EXERCISE:
Using the entries below, write out the line with "Screen dimensions: 490x402", the line with "Given: Open a new tab with the plus icon", and every line in between, exactly as each is written.

━━ DATASET RECORDS ━━

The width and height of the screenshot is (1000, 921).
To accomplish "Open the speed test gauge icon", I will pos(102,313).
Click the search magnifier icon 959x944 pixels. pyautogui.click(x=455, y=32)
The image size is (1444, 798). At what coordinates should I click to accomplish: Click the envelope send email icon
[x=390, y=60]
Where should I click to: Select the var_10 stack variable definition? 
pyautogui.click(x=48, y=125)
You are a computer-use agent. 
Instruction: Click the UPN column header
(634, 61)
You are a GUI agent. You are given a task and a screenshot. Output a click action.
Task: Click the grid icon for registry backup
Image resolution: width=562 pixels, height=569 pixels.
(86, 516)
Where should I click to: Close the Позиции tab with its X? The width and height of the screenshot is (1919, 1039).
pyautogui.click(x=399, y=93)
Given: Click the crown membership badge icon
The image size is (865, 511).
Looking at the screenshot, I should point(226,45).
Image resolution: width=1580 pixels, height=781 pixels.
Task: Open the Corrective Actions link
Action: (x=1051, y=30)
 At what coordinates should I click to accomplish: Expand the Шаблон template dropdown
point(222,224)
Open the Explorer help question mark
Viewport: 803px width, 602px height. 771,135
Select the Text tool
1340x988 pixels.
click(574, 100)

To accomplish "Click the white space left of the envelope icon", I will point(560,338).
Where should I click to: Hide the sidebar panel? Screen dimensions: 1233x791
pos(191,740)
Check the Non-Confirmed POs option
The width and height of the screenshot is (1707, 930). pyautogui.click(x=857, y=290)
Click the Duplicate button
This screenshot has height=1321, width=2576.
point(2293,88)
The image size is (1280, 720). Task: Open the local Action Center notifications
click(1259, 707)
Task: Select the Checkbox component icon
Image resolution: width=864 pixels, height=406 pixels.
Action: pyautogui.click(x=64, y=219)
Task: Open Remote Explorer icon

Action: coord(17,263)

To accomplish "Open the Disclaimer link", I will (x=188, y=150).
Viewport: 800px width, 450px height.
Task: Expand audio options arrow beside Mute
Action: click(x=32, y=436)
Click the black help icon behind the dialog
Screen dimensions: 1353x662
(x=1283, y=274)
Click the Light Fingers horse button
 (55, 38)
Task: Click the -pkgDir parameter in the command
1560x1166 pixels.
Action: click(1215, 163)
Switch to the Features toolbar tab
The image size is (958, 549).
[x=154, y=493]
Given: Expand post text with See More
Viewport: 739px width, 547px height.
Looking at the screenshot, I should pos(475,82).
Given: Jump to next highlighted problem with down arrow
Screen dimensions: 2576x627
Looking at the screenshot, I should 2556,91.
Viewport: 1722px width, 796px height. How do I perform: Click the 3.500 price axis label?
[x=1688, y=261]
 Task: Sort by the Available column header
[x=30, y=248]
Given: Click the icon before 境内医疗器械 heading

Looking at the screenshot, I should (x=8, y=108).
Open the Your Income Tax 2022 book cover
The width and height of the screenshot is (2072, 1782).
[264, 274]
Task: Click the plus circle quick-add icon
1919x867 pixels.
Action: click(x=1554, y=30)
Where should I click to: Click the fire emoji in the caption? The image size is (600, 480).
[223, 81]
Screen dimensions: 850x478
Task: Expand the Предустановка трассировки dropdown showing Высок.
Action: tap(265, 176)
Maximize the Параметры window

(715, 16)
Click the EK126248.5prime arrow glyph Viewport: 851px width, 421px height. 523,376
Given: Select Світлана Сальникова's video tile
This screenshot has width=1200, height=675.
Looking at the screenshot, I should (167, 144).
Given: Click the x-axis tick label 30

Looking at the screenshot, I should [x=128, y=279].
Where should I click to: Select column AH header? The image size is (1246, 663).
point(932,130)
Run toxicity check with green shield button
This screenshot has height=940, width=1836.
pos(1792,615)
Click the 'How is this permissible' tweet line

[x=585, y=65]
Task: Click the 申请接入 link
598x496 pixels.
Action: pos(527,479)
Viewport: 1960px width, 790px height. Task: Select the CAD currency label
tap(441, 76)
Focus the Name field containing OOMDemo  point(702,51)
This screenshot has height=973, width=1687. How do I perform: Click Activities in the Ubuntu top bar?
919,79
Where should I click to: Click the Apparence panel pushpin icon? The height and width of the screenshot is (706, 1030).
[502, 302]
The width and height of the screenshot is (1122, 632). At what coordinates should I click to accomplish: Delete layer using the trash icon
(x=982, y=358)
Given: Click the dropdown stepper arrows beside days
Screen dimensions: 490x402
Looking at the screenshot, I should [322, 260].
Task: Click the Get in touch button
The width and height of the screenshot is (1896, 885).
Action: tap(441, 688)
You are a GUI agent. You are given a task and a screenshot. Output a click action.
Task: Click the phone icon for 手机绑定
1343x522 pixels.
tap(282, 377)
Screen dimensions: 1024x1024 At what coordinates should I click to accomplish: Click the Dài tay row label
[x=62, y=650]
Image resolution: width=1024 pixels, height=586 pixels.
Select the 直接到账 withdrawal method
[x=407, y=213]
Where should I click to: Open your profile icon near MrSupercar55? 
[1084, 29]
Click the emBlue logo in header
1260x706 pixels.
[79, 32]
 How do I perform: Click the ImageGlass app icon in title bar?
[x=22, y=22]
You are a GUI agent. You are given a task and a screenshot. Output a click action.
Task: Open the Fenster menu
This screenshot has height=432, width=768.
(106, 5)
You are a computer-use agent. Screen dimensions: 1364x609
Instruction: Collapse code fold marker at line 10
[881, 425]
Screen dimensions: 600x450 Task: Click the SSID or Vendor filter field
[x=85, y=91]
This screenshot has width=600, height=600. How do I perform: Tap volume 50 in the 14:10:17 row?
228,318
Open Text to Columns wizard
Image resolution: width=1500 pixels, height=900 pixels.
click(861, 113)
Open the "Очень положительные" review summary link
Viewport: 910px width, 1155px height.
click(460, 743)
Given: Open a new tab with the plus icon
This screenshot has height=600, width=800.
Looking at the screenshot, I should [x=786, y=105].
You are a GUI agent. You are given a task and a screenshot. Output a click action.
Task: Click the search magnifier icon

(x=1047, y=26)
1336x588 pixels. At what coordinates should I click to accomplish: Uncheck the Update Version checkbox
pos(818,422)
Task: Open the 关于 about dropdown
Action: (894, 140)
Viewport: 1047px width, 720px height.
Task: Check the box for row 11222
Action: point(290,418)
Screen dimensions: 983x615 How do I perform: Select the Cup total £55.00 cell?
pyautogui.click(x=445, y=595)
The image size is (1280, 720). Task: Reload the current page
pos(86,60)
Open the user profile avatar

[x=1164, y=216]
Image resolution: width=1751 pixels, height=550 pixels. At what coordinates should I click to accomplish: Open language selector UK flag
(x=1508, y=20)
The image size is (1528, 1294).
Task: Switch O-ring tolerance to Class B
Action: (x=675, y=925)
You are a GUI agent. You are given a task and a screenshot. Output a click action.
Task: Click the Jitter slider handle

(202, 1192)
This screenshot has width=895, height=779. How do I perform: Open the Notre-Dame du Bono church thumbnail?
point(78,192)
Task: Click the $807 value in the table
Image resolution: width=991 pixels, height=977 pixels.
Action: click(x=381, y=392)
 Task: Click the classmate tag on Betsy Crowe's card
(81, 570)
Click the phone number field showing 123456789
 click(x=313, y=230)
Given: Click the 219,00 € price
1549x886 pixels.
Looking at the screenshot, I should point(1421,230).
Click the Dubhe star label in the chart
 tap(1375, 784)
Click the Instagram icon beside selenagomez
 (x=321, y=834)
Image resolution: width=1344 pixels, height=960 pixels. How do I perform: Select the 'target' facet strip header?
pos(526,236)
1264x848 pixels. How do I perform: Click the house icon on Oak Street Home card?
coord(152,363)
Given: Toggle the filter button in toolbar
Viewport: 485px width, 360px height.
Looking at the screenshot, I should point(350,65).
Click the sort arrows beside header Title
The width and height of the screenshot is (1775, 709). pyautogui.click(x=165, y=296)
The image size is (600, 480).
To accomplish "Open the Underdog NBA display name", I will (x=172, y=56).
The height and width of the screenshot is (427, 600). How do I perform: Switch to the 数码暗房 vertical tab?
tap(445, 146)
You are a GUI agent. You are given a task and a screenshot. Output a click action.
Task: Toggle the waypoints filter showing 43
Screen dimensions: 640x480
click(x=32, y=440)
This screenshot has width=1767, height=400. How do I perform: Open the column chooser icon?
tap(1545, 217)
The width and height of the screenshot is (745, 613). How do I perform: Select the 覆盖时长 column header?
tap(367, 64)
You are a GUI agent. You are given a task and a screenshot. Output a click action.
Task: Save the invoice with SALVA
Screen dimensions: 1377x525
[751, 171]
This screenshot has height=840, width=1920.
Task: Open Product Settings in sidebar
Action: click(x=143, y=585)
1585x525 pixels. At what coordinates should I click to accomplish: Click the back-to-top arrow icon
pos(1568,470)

━━━

THE COMPLETED TASK:
Screen dimensions: 490x402
Looking at the screenshot, I should [322, 260].
Task: Click the Get in touch button
The width and height of the screenshot is (1896, 885).
Action: tap(441, 688)
You are a GUI agent. You are given a task and a screenshot. Output a click action.
Task: Click the phone icon for 手机绑定
1343x522 pixels.
tap(282, 377)
Screen dimensions: 1024x1024 At what coordinates should I click to accomplish: Click the Dài tay row label
[x=62, y=650]
Image resolution: width=1024 pixels, height=586 pixels.
Select the 直接到账 withdrawal method
[x=407, y=213]
Where should I click to: Open your profile icon near MrSupercar55? 
[1084, 29]
Click the emBlue logo in header
1260x706 pixels.
[79, 32]
 How do I perform: Click the ImageGlass app icon in title bar?
[x=22, y=22]
You are a GUI agent. You are given a task and a screenshot. Output a click action.
Task: Open the Fenster menu
This screenshot has height=432, width=768.
(106, 5)
You are a computer-use agent. Screen dimensions: 1364x609
Instruction: Collapse code fold marker at line 10
[881, 425]
Screen dimensions: 600x450 Task: Click the SSID or Vendor filter field
[x=85, y=91]
This screenshot has width=600, height=600. How do I perform: Tap volume 50 in the 14:10:17 row?
228,318
Open Text to Columns wizard
Image resolution: width=1500 pixels, height=900 pixels.
click(861, 113)
Open the "Очень положительные" review summary link
Viewport: 910px width, 1155px height.
click(460, 743)
Given: Open a new tab with the plus icon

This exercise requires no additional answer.